A well-crafted watch is one of the most important pieces of attire that a person can own. The right one will be attractive, functional, and can give a visual statement on your values and lifestyle unlike anything else.

But to give the right statement, you need to know the right kind of watch you should own. A lot of that will come from the type of movement that powers your watch.

Watch Movement Types

Watches can be run by a variety of types of movements, including mechanical, automatic, and quartz. To better understand the type of watch you should purchase, learn more about the mechanics, and how they work in each type.

Mechanical Movement Watches

mechanical watch movement

Image via Tourneau

Mechanical movement watches are wrist or pocket watches that use a mechanism to power them. Each mechanism has a series of components that work together to run the mechanism, and therefore, power the watch.

Mechanical movement was the original type of watch movement.

Components of a Mechanical Watch

The Mainspring

The mainspring of a watch is spiral spring of metal ribbon, typically made of steel. A watch using a mainspring can be referred to as a wind-up watch, or spring-powered watch.

When the spring is wound tighter, the spring stores the energy needed to slowly release into the mechanism of the watch that ultimately moves the hands about the clock-face at the appropriate intervals that enable us to tell time by them.

The Gear Train

The gear train of a watch has two functions.  It transmits the force of the mainspring to the balance wheel. The gear train also allows the user of the watch to wind the mainspring, and enables the hands of the watch to move in the appropriate time.

The Balance Wheel

The balance wheel oscillates back and forth, and is the part of the mechanism of the watch that is the actual time keeper.

The Escapement Mechanism

This part of the watch mechanism also has dual functions. The escapement mechanism keeps the balance wheel vibrating by pushing it with each swing of the balance wheel. It also allows the gears of the watch to escape, or more technically, advance, in a defined amount. This is the part of the watch that creates the ticking sound.

Indicating Dial

This is the watch face, with the moving hands, which indicates the time in a readable format for humans.

Each of these components works together to create the mechanism that runs the watch. This type of mechanism has to be wound periodically to keep the watch going.

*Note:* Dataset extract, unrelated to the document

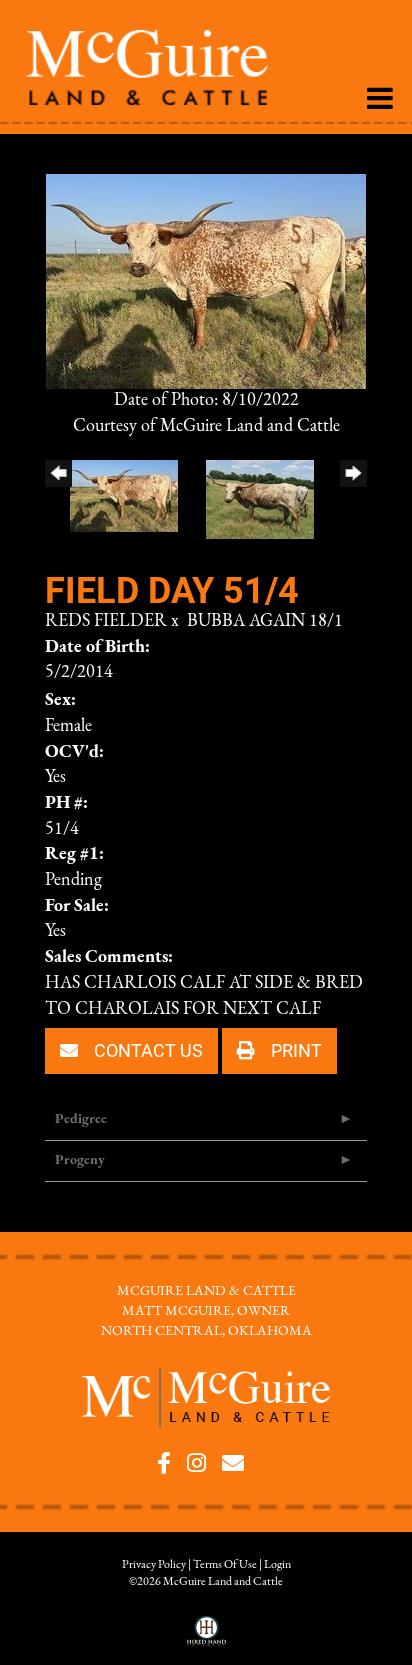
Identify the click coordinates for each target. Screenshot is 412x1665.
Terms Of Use (225, 1565)
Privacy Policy (154, 1565)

Most mechanical movements watches sold today are automatically wound, but you can still get some manual wind watches if you prefer that style.

Quartz Watches

Quartz Watches

Image via HiConsumption

A quartz watch is powered by a battery. These watches first became available to the public in 1969, a decade after Seiko commissioned this type of watch. The quartz watch has changed the face of watches in the past 50 years, making watches easier than ever for consumers to use and maintain.

How Quartz Watches Work

Quartz watches are typically less popular with fine watch collectors. True watch collectors prefer mechanical watches. However, quartz watches are less expensive, easier to maintain, easier to use. Quartz watches are also more durable than mechanical watches because they have fewer parts.

  1. A quartz watch battery sends an electrical signal through the piece of quartz in the watch.
  2. The electrical signals cause the quartz to vibrate 32768 times per second. This vibration creates the precise signal frequency.
  3. The circuit measures the vibrations and converts them into a singular pulse every second.
  4. This pulse is what moves the watch hands and keeps time in the watch.

Automatic Watches

The third standard watch movement type is the automatic movement. An automatic watch is often referred to as the self-winding watch.

This type of watch can also be referred to the Kinetic energy or Kinetic watch. The automatic watch harnesses the energy from the wearer’s hand and wrist movements. This energy is then transferred to the mechanism, and winds the watch automatically for you.

Automatic watches tend to be heavier and thicker than standard mechanical movement watches because of the additional rotors needed for automatically winding the watch for you.

As long as you wear your automatic watch regularly, the watch will continue to function properly and keep time for you.

Choosing the Right Watch

While automatic and quartz watches are easier to use, true watch collectors will almost always go with a well-made, expensive mechanical movement watch. These watches have more class, style, and a long history of elegance attached to them.

If you’re interested in the right long-term investment in your watch, you should definitely review and examine a number of fine mechanical movement watches before you buy. Brands like Rolex, Audemars Piguet, Omega, and Tag Heuer are great places to start.